BREAKING NEWS: Atas Nama NKRI dan Adat, Tambang Seba-Seba Bungku Ditutup!, PT Vale Hanya Akui Bahodopi, Presiden Soroti BUMN Sumber Korupsi?


Sambar.id, Nasional
— Ketegangan di wilayah perbatasan Morowali–Luwu Timur mencapai puncaknya. Gabungan masyarakat adat Kerajaan Bungku bersama warga perbatasan secara tegas menutup aktivitas pertambangan di kawasan Seba-Seba. Kamis 23 Juli 2026


Aksi ini dilakukan langsung di lokasi tambang sebagai bentuk perlawanan terhadap dugaan aktivitas yang dinilai merusak kawasan hutan serta mengabaikan hak-hak masyarakat adat. Penutupan berlangsung dengan pengawalan aparat gabungan.


Di lapangan, aparat kepolisian dan unsur TNI tampak melakukan pemantauan, sementara masyarakat memblokade akses jalan utama menuju area tambang. Sejumlah kendaraan operasional terhenti, menandai lumpuhnya aktivitas di kawasan tersebut.

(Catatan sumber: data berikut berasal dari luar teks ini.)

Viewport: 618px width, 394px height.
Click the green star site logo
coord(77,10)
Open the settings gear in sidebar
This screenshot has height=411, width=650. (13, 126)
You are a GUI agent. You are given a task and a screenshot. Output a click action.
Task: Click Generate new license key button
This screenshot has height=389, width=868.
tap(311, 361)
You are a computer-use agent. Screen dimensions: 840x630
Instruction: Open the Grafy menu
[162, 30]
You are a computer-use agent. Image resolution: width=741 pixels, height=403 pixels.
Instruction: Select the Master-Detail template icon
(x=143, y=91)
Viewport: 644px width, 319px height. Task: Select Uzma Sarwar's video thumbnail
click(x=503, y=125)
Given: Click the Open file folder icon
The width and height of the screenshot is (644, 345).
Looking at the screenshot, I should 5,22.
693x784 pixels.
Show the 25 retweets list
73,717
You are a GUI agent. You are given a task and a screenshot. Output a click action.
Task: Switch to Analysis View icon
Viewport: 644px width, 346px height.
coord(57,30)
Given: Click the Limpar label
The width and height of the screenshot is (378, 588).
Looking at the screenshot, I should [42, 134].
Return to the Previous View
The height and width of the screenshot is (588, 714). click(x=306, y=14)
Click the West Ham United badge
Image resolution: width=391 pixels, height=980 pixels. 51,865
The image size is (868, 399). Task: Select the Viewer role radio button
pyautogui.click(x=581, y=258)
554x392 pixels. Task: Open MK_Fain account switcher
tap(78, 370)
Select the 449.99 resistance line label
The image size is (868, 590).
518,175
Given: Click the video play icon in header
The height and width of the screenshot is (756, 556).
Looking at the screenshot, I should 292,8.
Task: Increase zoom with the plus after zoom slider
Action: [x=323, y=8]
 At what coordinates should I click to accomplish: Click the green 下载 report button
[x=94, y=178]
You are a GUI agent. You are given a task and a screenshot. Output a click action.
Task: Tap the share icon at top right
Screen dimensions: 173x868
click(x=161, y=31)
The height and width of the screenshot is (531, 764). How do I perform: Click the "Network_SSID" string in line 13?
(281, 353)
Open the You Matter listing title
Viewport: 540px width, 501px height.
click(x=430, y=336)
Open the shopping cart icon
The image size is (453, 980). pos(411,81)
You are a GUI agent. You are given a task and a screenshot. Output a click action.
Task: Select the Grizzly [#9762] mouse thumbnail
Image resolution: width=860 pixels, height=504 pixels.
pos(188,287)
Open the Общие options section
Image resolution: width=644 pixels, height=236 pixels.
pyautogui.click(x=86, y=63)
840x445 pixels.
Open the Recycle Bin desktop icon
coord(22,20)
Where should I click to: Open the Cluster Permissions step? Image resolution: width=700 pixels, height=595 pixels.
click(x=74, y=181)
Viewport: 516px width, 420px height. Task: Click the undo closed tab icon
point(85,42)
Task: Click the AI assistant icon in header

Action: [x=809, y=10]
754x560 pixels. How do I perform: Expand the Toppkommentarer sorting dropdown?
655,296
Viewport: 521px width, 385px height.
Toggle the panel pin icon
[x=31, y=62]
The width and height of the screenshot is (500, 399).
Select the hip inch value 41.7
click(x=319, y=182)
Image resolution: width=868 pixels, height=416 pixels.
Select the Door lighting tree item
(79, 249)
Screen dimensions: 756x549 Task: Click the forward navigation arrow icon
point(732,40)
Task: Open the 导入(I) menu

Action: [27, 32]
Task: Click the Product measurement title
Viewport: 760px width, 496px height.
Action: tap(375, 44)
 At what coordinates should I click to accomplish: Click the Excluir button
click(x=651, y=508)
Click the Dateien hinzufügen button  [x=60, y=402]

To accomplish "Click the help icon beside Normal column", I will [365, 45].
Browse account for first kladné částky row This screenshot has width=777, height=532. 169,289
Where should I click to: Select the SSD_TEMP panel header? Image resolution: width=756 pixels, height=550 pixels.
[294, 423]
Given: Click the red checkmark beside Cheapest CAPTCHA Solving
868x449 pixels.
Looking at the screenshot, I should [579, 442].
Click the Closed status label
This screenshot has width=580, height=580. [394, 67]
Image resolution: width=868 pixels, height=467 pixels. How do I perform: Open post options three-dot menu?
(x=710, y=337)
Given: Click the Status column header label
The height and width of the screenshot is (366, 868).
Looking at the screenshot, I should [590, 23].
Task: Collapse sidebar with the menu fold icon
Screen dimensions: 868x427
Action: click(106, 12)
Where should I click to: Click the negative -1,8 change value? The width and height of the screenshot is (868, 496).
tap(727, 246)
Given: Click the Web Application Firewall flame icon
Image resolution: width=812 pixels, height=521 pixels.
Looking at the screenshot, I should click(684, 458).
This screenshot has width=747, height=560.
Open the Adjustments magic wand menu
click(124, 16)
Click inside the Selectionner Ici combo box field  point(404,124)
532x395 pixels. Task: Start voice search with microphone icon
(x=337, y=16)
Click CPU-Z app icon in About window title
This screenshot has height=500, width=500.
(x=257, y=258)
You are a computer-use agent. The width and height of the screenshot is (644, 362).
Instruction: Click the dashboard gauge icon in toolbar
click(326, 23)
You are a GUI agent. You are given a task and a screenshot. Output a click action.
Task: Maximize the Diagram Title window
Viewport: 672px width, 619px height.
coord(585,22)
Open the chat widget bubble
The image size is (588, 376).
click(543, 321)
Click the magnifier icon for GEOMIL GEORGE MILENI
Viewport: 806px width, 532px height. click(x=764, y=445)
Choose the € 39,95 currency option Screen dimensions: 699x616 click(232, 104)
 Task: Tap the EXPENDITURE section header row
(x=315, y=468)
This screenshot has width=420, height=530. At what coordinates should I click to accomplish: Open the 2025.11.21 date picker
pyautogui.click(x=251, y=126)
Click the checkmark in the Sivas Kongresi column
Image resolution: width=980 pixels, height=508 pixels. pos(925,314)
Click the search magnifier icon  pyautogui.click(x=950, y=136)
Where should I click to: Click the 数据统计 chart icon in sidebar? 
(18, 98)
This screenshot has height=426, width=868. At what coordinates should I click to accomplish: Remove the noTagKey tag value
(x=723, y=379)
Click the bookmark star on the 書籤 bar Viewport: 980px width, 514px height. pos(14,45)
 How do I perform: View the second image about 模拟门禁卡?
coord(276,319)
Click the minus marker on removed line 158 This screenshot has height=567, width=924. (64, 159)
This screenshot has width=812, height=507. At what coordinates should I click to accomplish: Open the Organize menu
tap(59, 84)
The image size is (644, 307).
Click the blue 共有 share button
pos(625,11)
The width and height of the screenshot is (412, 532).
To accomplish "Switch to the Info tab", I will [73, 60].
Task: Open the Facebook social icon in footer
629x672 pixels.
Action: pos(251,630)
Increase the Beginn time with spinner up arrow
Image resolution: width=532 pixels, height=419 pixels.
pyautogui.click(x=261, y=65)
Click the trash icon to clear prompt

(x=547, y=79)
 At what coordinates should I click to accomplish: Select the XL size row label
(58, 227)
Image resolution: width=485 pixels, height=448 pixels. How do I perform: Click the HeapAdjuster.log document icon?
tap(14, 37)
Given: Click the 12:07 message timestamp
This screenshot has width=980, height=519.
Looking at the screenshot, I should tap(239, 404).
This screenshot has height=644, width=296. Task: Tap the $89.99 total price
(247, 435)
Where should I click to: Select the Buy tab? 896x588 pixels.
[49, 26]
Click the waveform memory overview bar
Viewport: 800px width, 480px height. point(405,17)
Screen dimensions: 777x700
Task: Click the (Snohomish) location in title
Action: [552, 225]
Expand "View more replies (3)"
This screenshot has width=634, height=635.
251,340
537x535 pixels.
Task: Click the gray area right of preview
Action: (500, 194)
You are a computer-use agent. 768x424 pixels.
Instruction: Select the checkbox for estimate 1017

Masyarakat menegaskan bahwa tindakan ini bukan tanpa dasar. Mereka menyatakan:

  • Wilayah Seba-Seba merupakan bagian dari tanah adat Kerajaan Bungku
  • Aktivitas pertambangan berpotensi merusak hutan dan lingkungan

Negara dinilai belum maksimal hadir menyelesaikan konflik

Seruan keras menggema di lokasi aksi:

“Negara harus hadir, hukum harus ditegakkan, dan rakyat harus dilindungi!”


Fakta Krusial: PT Vale Hanya Akui Bahodopi

Balasan Surat somasi dari PT Vale yang ditandatangani oleh Bernardus Irmanto — Presiden Direktur & Chief Executive Officer (CEO), Budiawansyah — Direktur & Chief Sustainability & Corporate Affairs Officer (doc.foto)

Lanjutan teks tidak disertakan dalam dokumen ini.